▶ [Excerpt to read]
__________

Of course you've hit me where it hurts--the only reason to be hurt by someone not agreeing with you, is if there's something going on that can legitimately distract them from agreeing with you, and you feel guilty for it (for myself, it's not living my own creed as well as I should--I'm also aware that it's happened with other Catholics)...that distraction is that people are not living their faith. Seeing that failure in Catholics, other people may assume either that the non-faithful Catholics are representative of all Catholicism, or else that Catholicism has no power to change a persons' life by bringing them in touch with the Truth. Neither of those options are the case.

it's true that specific disobedient priests have abused people, and specific other disobedient bishops or higher-ups have covered it up. And they're being called to account for it, as they should be. But those abuses and cover-ups and scandals are never what the Church stands for. They're stupid decisions, at best--Watergate moments within the history of the Church. You can indict Nixon--but you don't indict the US government, or the office of the Presidency. Individuals committed a crime--and other individuals coverd it up.

__________

▶ [Dataset content]
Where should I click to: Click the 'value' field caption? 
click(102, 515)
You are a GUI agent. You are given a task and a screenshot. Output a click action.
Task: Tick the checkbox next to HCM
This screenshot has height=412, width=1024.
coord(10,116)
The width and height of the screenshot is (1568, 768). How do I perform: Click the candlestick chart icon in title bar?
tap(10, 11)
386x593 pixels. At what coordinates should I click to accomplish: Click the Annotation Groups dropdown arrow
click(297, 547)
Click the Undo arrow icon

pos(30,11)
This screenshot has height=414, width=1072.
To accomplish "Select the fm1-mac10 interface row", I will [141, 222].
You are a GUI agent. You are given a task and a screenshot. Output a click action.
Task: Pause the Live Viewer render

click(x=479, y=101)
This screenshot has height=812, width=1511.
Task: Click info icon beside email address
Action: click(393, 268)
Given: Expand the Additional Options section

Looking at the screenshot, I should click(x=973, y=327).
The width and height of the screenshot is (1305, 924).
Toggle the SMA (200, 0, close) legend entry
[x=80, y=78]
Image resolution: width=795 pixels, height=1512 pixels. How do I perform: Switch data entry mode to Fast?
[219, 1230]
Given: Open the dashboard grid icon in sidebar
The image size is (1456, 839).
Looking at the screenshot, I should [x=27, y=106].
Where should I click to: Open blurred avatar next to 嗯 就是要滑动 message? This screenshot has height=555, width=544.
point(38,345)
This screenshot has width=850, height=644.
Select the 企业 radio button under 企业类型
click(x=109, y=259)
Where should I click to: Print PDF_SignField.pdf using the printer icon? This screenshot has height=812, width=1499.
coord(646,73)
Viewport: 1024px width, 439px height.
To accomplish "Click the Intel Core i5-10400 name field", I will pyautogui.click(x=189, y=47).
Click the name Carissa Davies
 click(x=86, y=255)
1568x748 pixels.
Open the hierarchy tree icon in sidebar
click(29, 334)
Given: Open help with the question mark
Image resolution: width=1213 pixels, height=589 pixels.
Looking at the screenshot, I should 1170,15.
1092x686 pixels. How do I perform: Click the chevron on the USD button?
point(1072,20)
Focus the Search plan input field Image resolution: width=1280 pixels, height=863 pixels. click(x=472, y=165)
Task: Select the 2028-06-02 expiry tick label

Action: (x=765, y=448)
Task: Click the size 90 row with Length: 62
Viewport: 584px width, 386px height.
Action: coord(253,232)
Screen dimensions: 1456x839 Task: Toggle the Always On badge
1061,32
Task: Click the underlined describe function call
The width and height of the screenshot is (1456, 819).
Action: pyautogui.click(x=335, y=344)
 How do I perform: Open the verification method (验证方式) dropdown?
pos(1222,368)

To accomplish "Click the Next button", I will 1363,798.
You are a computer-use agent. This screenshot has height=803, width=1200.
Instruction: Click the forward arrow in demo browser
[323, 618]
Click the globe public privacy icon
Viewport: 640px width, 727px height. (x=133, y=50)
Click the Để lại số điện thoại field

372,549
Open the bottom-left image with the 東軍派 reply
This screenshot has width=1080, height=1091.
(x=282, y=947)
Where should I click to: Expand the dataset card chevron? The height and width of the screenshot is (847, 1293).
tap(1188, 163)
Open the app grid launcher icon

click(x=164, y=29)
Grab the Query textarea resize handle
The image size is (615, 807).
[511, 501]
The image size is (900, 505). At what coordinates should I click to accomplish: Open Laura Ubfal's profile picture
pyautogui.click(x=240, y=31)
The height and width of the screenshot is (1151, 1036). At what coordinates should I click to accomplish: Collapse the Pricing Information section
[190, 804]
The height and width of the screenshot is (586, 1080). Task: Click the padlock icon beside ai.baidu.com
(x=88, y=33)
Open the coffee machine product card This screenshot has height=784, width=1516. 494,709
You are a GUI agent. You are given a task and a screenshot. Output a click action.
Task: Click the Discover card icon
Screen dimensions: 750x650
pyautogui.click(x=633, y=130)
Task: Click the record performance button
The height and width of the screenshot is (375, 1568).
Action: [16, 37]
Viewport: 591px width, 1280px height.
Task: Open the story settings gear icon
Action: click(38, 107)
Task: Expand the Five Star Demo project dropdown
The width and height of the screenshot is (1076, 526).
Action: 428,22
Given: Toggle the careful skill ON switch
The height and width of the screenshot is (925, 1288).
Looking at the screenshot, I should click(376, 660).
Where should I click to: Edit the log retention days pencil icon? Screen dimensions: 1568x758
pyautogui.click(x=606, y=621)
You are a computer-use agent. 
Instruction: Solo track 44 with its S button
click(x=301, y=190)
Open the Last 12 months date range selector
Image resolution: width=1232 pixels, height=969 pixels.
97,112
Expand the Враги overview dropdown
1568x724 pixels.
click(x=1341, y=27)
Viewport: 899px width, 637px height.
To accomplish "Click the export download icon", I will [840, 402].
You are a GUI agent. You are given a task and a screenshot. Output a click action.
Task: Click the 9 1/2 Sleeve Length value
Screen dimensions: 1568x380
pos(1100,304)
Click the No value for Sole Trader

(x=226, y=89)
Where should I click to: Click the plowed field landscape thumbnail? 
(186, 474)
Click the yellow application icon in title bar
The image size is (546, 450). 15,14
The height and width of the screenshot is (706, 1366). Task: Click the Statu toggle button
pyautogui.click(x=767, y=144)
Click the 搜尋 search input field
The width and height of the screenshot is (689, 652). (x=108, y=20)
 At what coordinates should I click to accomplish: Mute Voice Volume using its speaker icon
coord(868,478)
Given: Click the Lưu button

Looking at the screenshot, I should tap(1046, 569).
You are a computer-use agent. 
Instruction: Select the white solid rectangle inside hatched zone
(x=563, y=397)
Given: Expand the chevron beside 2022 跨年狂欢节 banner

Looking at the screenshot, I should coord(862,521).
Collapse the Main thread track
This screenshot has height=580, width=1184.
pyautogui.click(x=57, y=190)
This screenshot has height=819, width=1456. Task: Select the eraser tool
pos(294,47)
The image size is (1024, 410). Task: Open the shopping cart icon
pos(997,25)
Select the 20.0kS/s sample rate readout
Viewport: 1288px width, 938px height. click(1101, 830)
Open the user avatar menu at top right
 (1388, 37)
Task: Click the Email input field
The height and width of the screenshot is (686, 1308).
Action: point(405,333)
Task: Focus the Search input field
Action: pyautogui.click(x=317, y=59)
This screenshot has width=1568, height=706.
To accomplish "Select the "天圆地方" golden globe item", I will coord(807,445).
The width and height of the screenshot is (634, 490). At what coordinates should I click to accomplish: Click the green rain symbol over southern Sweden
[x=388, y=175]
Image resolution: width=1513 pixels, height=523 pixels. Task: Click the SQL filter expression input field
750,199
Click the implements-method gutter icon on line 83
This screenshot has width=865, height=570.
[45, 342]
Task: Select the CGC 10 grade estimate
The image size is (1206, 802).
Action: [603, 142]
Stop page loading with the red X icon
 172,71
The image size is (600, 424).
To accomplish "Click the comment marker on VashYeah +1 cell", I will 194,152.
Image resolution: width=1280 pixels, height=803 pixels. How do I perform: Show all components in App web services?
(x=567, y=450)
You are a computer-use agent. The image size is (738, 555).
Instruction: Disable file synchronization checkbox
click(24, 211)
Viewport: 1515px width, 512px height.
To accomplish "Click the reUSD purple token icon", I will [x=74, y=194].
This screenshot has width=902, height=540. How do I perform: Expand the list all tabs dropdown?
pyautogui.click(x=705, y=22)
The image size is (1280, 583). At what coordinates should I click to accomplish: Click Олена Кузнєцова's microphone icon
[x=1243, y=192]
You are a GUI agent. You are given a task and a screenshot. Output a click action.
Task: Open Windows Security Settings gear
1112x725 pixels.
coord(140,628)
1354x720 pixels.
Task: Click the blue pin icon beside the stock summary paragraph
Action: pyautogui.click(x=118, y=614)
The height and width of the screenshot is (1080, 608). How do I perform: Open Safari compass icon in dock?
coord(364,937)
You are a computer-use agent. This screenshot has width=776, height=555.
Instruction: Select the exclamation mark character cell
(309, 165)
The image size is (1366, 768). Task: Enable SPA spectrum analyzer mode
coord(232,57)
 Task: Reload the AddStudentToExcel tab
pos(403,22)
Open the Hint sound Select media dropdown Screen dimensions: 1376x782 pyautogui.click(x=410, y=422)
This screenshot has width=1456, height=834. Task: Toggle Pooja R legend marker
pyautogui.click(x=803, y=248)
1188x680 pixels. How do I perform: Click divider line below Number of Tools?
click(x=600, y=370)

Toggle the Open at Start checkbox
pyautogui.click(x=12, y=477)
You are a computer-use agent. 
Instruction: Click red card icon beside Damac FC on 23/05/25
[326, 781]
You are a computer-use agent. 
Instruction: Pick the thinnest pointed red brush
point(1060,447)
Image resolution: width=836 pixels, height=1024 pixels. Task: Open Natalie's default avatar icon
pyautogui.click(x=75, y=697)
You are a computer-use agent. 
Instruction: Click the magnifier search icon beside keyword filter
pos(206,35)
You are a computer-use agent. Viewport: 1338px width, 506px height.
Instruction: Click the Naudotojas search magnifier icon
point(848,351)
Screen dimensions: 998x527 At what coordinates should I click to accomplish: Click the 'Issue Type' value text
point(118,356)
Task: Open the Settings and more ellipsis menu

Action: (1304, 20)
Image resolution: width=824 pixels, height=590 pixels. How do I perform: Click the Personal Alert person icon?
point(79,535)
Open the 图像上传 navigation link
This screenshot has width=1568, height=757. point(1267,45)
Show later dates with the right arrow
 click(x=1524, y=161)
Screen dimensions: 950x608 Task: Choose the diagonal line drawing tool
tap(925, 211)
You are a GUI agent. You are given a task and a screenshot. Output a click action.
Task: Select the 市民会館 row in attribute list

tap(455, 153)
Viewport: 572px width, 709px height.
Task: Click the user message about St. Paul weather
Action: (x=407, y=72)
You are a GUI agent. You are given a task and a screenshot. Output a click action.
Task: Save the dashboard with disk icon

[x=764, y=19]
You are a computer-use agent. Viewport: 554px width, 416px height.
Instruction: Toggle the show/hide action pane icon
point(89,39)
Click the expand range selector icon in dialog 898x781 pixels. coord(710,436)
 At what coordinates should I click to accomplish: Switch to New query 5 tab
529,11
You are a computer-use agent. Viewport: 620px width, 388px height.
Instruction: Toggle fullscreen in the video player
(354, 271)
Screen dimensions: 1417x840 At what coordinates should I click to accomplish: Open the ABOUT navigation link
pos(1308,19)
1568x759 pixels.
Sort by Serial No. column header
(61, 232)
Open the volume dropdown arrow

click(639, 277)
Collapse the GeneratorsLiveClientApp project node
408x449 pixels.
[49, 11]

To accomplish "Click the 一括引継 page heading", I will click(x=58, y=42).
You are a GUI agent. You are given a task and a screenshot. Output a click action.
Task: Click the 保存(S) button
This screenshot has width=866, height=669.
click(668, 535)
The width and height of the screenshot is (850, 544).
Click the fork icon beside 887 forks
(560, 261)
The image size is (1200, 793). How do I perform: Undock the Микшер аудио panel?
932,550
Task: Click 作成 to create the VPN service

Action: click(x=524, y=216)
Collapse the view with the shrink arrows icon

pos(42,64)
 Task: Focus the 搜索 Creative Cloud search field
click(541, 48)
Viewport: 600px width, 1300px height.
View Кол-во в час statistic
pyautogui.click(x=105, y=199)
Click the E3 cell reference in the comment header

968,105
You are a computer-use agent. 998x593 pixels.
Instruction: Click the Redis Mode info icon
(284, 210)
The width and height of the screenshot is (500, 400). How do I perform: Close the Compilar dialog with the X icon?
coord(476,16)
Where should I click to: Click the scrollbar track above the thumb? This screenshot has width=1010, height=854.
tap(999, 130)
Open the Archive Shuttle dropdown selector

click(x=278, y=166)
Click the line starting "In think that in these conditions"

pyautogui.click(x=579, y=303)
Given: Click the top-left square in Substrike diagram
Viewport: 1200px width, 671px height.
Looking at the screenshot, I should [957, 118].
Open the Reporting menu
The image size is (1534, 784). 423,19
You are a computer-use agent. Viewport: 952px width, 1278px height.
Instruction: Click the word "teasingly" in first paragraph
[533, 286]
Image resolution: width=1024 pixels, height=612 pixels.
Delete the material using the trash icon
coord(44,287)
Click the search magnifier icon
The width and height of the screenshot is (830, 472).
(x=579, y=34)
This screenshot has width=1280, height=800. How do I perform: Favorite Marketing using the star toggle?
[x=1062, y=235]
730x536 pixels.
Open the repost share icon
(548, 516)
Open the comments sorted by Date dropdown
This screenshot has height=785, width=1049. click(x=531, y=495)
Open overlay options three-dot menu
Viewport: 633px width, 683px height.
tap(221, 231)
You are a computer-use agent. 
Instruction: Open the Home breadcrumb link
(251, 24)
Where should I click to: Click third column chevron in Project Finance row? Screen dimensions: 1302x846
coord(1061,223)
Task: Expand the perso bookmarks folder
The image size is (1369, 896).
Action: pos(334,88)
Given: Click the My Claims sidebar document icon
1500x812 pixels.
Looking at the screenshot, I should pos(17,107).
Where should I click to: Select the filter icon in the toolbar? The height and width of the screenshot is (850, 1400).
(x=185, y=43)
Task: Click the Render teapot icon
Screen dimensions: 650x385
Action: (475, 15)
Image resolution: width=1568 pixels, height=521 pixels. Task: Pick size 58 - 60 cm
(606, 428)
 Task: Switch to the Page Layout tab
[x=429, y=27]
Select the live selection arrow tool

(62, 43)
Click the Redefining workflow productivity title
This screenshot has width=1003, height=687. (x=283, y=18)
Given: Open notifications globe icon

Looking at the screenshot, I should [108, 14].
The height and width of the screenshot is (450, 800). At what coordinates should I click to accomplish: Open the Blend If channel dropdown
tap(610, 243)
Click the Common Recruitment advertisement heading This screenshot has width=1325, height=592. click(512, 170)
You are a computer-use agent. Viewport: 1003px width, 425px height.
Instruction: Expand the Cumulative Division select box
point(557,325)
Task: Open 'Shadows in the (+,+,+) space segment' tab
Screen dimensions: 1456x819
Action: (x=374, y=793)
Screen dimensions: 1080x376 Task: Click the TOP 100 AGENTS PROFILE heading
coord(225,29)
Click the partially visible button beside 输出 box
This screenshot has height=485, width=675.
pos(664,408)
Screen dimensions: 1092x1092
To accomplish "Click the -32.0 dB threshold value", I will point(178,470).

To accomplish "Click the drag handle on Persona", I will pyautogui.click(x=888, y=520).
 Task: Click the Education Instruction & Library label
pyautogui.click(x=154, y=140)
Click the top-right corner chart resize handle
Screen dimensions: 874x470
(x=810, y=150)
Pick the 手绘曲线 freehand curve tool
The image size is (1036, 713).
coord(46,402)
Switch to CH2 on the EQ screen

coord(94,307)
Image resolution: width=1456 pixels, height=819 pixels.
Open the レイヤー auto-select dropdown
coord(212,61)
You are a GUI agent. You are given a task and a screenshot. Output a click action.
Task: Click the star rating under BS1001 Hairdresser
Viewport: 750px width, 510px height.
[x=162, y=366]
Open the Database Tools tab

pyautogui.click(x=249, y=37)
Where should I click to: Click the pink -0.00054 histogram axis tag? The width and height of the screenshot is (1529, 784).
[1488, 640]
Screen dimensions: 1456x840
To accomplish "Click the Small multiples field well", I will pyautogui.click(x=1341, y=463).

__________

▶ [Given task 1] In the passage about the Church's scandals, what does the writer call the abuses, cover-ups and scandals, at best?
▶ [Given task 2] Carry on the passage about the Church's scandals after its last sentence, keeping the writer's voice and argument.

▶ [Task answer 1] Stupid decisions, Watergate moments within the history of the Church.

▶ [Task answer 2]
And no amount of other abuse by other groups of people can make it less of a crime than it is. I agree with you and applaud you for seeing that statement through. I think you also see that your view on the Catholic Church is an inability to get over that statistic, and a willing to use that particular scandal as the face or facade of what the Catholic Church is, or an aggravator of other issues on which you think you disagree with them--at least, in your post, that's how it seemed to me.

So yes--I don't overlook anyone's crimes. I also don't impute those crimes to anyone who didn't commit them. Any Church lasting 2000 years and including most of the Western World necessarily has sins committed by people who claim to belong to it, or even to administrate it. But that doesn't falsify what the institution is, any more than it would discredit, say, the Green Movement if Ralph Nader picked up a shotgun and started blowing people away or doing sick things...it would just get a lot of bad mileage for the party, in the public press. I'm not some rabid conservative who believes everything that EVERYONE claiming to belong to my pet party does is correct--but I'm asking you, if you really want to relate to or even to justly criticize what the Church is, to look at what her actual doctrines and teachings are...look at the planks she's laid down for a vision of reality. If you disagree with those, there's capacity for arguing and for dialoguing about why. If I just react to an impression of a group, culled from its sickest members, then I'm never going to be open to actually saying the truth about it.

I'd just be running off of my own fumes.
(September 6, 2011 at 1:12 pm)Rhizomorph13 Wrote: So, why would you focus on Min's post when there are people who actually answered your question and not just attack your character?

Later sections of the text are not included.